QIIME 2 Artifact Caching

ebolyen · March 15, 2019, 5:25pm

I was talking to @thermokarst the other day about how we might be able to cache things like database index files, and I wanted to write it down here (for input and so we don't forget).

What if there was a user managed artifact cache? This seems like it would avoid a lot of the issues associated with automated caching. Imagine the following scenarios:

I have a large bowtie2 index, and I want to reference it a lot. I can run the following command:

qiime tools send-to-cache --name sra1 my-index.qza

This will take the .qza and extract it into something like:

$XDG_CACHE_HOME/qiime2/b08b8ada-2b64-4548-9d21-e549dd9d0a4d/

and it would update some file:

$XDG_CACHE_HOME/qiime2/cache-manifest.yaml

to set this line:
sra1: b08b8ada-2b64-4548-9d21-e549dd9d0a4d

I would then be able use this artifact in any command with some syntax like:

--i-input-data {{ sra1 }}

You could imagine importing directly into the cache as well, skipping the zip file entirely:

qiime tools import-cache \
  --type ... \
  --input-path ... \
  --input-format ... \
  --output-name sra1

What's kind of neat about this is our object model doesn't really need things to be in a zip file at all, they get extracted to a temporary location with the same file structure as the archive. This means we really don't need much code at all to support the above, as we'd just instantiate an artifact from a different filepath and add some logic to retrieve/add/remove/inspect things from the cache

Questions for the community:

Does this workflow seem reasonable? Is it too much effort to think about and manage a cache?
(You could also imagine putting classifiers in the cache so that you don't have to find them on disk)
What specific names make sense here?
What should the syntax be for retrieval for q2cli? Something BASH safe that doesn't conflict with files would be nice, but that might be asking too much.
Where are these files actually stored? Is $XDG_CACHE_HOME generally configured to be large enough for this, or do we need a real configuration file to set this?

cc @epruesse

Nicholas_Bokulich · March 15, 2019, 5:56pm

Caching sounds pretty useful for artifacts that are used often, such as classifiers or other database artifacts, but are the benefits worth the effort? I also see some concerns with managing such a cache. A few questions/challenges to add to your list of questions:

is the end goal here to create aliases for easy retrieval across studies (e.g., for classifiers and other commonly used artifacts) or actually for caching important files, e.g., so they don't get lost?
what other types of artifacts could benefit from this? I could see something like a feature table, which is input to many actions in a single analysis, but this is still short-term and probably not a worthwhile target for caching.
Classifiers often need to be updated, e.g., every time :qiime2: uses a different release of sklearn, so even then this cached artifact would be temporary. Similarly, databases grow and are updated regularly (with at least one notable exception!) and classifiers (and other database artifacts) need to be retrained.
If this is for CLI users, they could just set a filepath alias in their bash profile to accomplish the same thing (or at least the retrieval part), no? The sort of power users who use QIIME 2 frequently enough with the same classifiers/databases and hence would find this cache useful are most likely already doing (or could do) something like this. For most QIIME 2 users, caching will not be as useful.

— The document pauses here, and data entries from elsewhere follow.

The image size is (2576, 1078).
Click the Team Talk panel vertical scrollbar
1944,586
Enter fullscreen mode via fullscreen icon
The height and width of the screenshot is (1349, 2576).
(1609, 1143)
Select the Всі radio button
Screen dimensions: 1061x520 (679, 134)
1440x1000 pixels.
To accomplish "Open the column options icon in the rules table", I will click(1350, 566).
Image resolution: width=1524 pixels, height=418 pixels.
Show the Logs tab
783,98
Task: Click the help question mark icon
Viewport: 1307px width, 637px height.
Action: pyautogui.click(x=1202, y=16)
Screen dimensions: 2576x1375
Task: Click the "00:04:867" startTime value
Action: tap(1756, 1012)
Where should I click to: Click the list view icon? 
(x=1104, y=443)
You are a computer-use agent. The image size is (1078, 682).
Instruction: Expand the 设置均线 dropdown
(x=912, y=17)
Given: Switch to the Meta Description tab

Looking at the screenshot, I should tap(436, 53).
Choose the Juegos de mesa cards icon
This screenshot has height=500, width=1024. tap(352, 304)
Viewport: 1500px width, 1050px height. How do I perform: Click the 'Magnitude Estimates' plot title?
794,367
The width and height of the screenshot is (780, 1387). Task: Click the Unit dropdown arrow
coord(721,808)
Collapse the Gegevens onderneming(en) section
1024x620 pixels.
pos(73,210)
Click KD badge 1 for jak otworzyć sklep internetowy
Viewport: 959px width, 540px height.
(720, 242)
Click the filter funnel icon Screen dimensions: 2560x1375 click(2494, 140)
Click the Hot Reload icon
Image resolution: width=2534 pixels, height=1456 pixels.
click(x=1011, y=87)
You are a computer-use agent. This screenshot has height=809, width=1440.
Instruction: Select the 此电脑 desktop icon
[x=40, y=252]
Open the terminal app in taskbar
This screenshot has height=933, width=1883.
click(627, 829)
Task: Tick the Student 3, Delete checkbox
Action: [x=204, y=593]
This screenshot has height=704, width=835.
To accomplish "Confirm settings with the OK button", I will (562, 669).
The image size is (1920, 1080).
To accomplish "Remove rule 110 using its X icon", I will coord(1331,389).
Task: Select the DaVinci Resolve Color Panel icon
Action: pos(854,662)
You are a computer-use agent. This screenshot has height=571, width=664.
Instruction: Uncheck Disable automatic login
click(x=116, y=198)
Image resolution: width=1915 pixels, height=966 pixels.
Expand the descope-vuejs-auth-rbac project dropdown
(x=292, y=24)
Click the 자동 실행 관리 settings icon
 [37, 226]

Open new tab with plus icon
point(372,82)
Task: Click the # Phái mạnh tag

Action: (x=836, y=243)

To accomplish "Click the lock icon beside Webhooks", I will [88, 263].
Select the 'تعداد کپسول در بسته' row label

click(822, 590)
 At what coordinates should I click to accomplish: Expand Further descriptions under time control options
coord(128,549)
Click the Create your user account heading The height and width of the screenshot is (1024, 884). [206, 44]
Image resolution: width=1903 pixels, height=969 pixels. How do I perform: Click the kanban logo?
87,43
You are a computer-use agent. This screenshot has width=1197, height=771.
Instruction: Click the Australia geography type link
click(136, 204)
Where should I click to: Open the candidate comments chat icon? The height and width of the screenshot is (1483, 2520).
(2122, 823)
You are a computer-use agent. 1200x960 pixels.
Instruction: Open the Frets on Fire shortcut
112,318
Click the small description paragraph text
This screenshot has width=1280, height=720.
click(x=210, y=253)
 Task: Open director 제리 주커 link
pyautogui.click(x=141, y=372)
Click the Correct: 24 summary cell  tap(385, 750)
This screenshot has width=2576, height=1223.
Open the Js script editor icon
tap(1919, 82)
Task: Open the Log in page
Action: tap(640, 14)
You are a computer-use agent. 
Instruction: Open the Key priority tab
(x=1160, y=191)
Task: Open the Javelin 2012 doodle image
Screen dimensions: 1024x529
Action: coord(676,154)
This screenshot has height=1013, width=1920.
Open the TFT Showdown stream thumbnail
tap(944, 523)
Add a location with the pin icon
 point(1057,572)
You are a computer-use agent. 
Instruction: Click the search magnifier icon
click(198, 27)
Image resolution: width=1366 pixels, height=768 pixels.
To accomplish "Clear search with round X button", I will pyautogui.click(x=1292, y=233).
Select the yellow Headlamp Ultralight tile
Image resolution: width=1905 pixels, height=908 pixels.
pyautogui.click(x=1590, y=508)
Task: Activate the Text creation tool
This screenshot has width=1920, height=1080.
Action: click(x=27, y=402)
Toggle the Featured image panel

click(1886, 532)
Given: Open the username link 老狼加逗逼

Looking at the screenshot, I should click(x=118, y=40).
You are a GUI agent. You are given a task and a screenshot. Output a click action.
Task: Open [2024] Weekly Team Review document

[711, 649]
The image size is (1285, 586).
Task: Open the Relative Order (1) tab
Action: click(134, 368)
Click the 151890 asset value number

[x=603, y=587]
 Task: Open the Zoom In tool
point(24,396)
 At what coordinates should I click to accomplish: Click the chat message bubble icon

Managing such a cache also seems like a challenge for most users. So I suppose the bottom line is this: what users/how many would find artifact caching useful?

ebolyen · March 15, 2019, 6:41pm

Good questions/points!

I'm thinking the main use-case for this is for databases which are many gigabytes which means unzipping would take several minutes. Meanwhile the format within the database is likely optimized for random retrieval meaning doing this outside of QIIME 2 would have taken only a few seconds for access. I don't think it would be worth messing with the cache except for these large, optimized, reference indices/databases.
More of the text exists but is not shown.